_Document segment_:
= Beginning of Section =

New EU Members Have No Chance To Catch Up The Most Developed Countries

 In 2005, we published a paper quantitatively describing the transition of the former socialist countries to a new state similar to capitalism. In 2009, we extended our model and predicted the evolution of real GDP per capita in 27 countries, including two virtual countries: the U.S.S.R and Czechoslovakia. Briefly, despite different social, cultural, ethnical, racial, demographical, religious, and technological histories our model demonstrates general success in the overall prediction between the start point (1989 to 1991) and the year of 2006(7). In all cases, the most accurate prediction is associated with the initial segment of the transition, when socialism was dynamically replaced by capitalism. The initial stage is characterized by the largest changes in the GDP per capita, and thus, provides a wide dynamic range as a crucial condition for accurate modeling. 

At later stages, some exogenous forces, such as economic recession, might disturb the agreement between measured and predicted GDP, and introduce some bias in the estimation of the defining parameters. This later stage, however, is of lower relevance to the transition itself and rather demonstrates the behavior of a regular capitalist economy.

= End of Section =

Records from a data collection
= Beginning of Section =

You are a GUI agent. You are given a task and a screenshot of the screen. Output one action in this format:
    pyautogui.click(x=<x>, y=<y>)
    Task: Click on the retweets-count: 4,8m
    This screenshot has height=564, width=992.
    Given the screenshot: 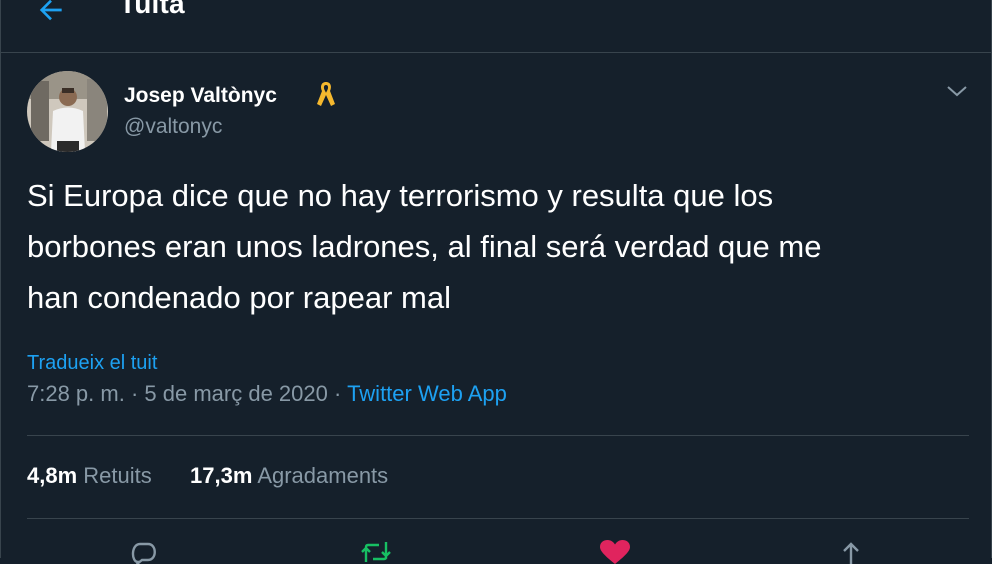 What is the action you would take?
    pyautogui.click(x=52, y=476)
    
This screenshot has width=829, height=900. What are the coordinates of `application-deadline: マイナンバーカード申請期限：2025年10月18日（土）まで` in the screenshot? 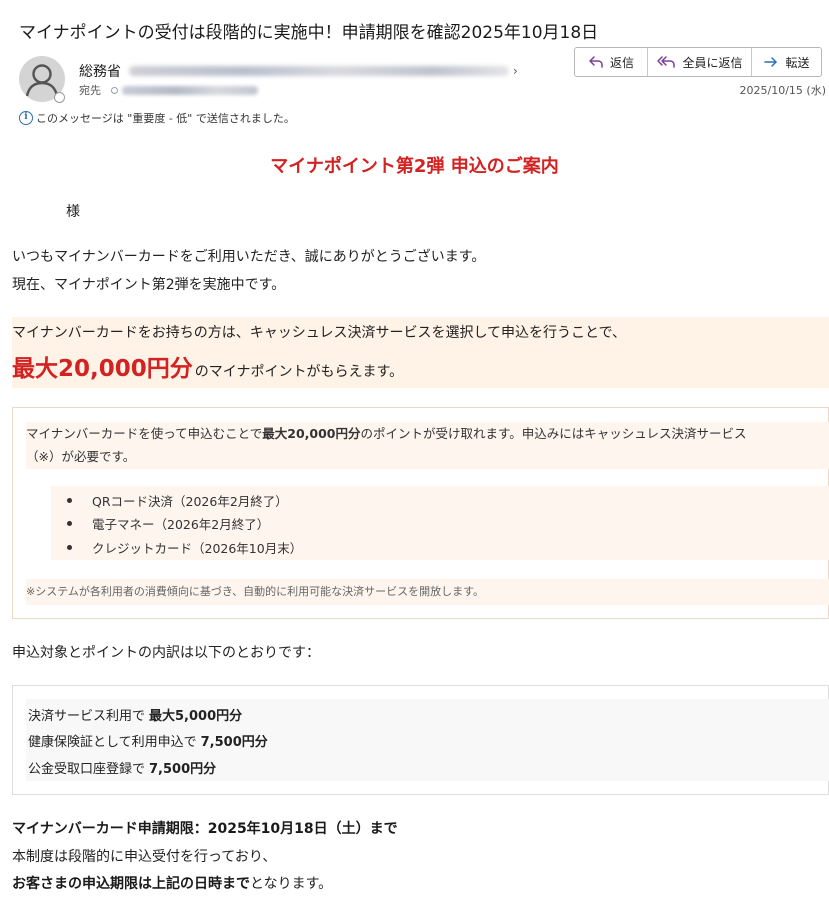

= End of Section =

_Tasks to perform_:
1/ List every kind of history that the text on new EU members names as differing among the countries.
2/ Put the stretch of the listing from its start through the line containing "This screenshot has height=564, width=992." into a Markdown table with the columns Row and Line, numbering each row and skipping blank lines.

_Responses to the exercise_:
1/ social, cultural, ethnical, racial, demographical, religious, technological

2/
| Row | Line |
|---|---|
| 1 | You are a GUI agent. You are given a task and a screenshot of the screen. Output one action in this format: |
| 2 |     pyautogui.click(x=<x>, y=<y>) |
| 3 |     Task: Click on the retweets-count: 4,8m |
| 4 |     This screenshot has height=564, width=992. |